Quick Intro to Rotary Encoders
A mechanical rotary encoder uses a wiper (or wipers) that closes a circuit along a set of contacts distributed along a circumference. The wiper is attached to the shaft one is working with, and as this shaft turns, the wiper opens and closes a circuit, thus generating a pulse train that can be used to determine the angular position of the shaft (and its higher order derivatives with respect to time)by counting the number of pulses. A similar idea its used on the optical encoders, with the set of contacts replaced by a disk full of cutouts attached to the shaft, and a light source/photodetector that are placed on opposite sides of said disk to make the disk sequentially block and allow the light to shine onto the photodetector, again generating a pulse train containing useful Kinematic information.
One light source/photodetector pair is useful if one does not need to determine the direction of rotation of the shaft. By adding a second set of cutouts (or a second light source/photodetector pair) 90 degrees out of phase with respect to the first one, one can detect the direction of rotation of the disk.
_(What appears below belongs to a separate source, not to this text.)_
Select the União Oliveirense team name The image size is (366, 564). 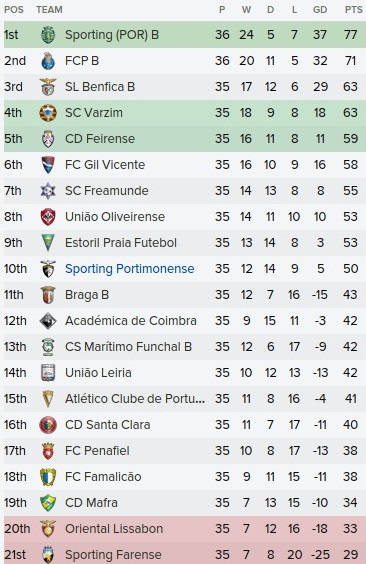115,217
Devices that employ this technique re called quadrature encoders, and they normally designate the photodetectors as A and B.
Enter the AS5040
The AS5040 is sensor that detects changes in the angular position of the poles of a magnet, and outputs a two pulse trains, analog to the A and B outputs of optical encoders. I find this IC more versatile than an optical encoder. Some of its advantages are:
- End user settale resolution: 128, 256, 512 or 1024 state changes per revolution with 4x decoding.
- Only requires a two pole magnet to work.
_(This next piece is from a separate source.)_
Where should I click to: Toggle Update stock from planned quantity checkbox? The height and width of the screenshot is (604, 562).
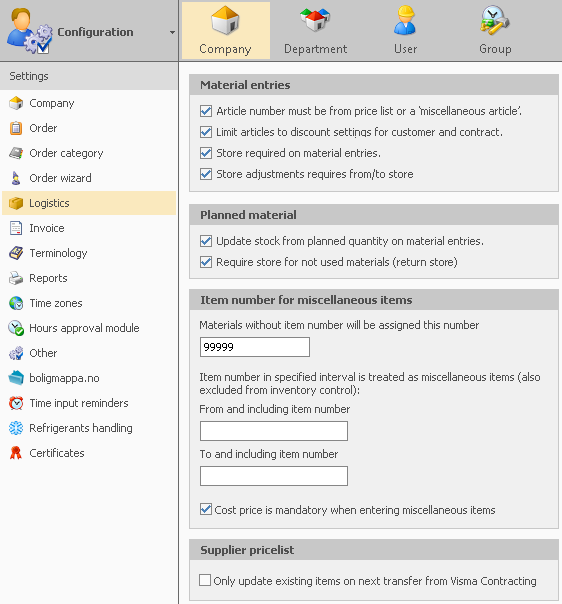(x=206, y=241)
- On chip decoding of the quadrature singnal.
- 30,000 rpm maximum speed!
- Operates at 3.3 V or 5 V.
- End user settable zero.
- Can be used as a brushless motor sensor.
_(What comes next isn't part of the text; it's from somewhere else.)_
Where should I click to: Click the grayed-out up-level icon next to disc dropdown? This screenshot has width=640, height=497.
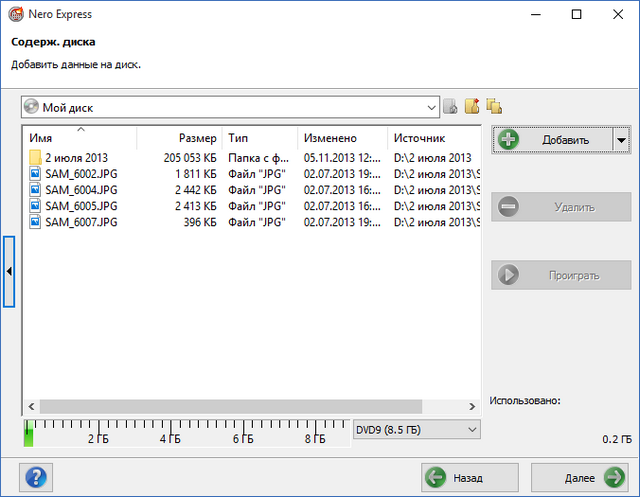[451, 107]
The end user settable resolution its useful for avoiding bogging down the controller decoding the pulse train, specially at high speeds. Also, gluing a magnet onto a shaft and then alligning the PCB containing the sensor its easy, in contrast to fabricating a disk with 256 cutouts and mounting it to the corresponding shaft and light source/photodetector. Also, the final result is far more compact compared to the cheap otical encoders with similar resolution out there.